» **THE INPUT**:
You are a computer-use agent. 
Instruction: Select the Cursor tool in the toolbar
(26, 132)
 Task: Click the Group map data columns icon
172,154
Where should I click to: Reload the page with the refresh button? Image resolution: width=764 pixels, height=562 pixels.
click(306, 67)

...

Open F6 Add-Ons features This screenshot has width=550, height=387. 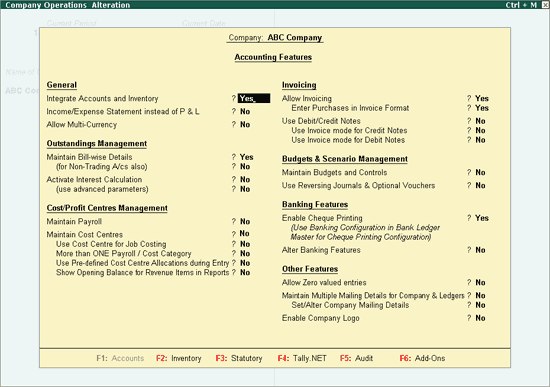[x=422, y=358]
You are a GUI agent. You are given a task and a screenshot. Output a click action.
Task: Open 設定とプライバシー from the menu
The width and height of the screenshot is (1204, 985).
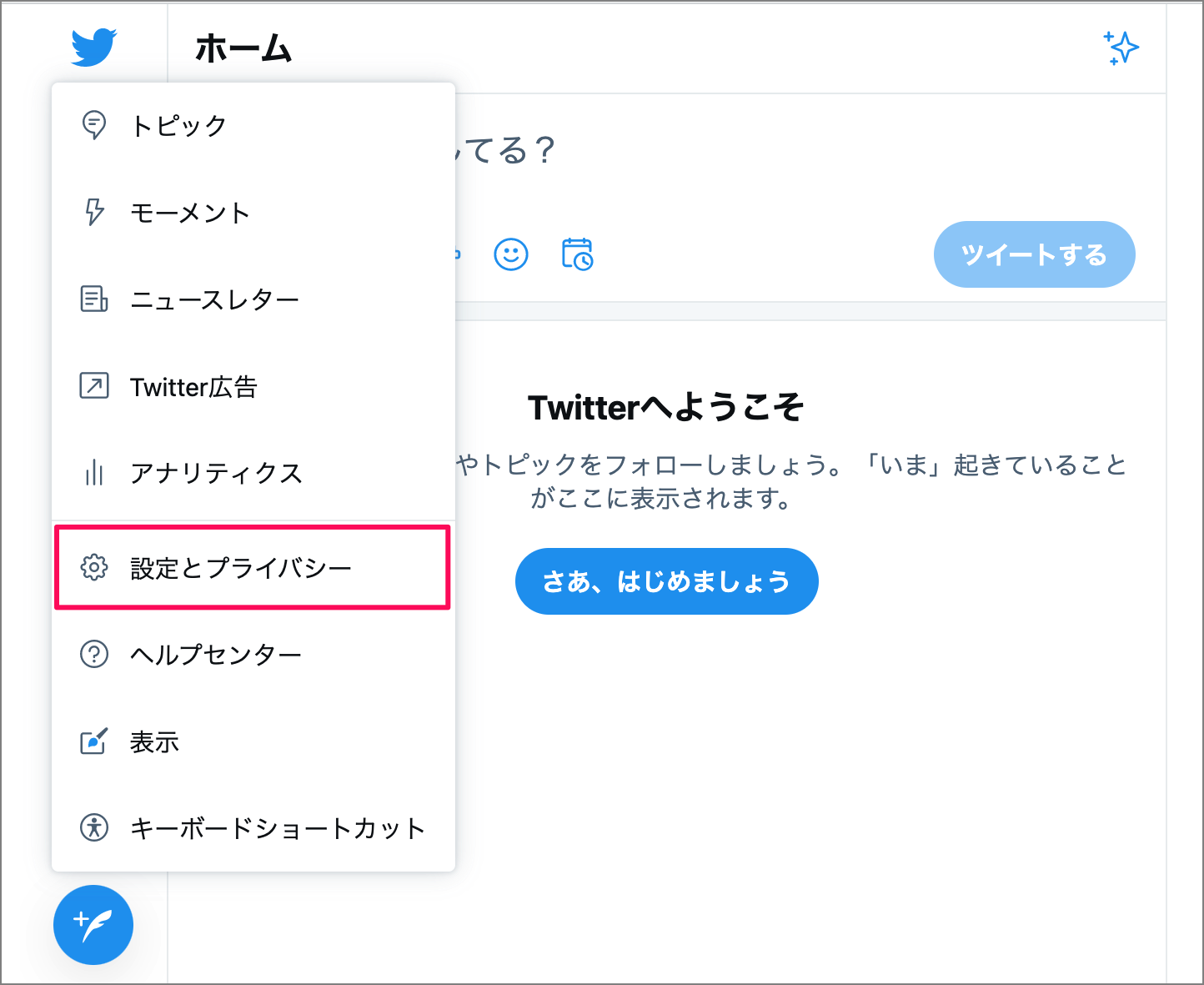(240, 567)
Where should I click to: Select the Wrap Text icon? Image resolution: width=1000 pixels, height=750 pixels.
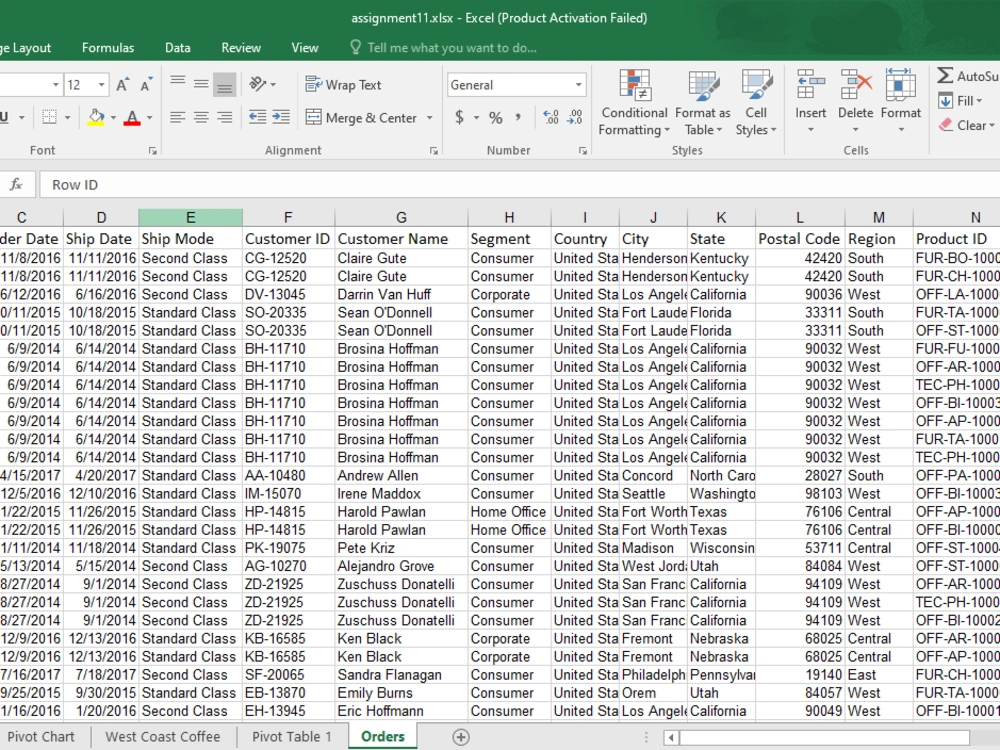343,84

» **WHAT IS EXPECTED**: Gather from the data above every line with the string "agent".

» **RESULT FOR THIS EXERCISE**:
You are a computer-use agent. 
You are a GUI agent. You are given a task and a screenshot. Output a click action.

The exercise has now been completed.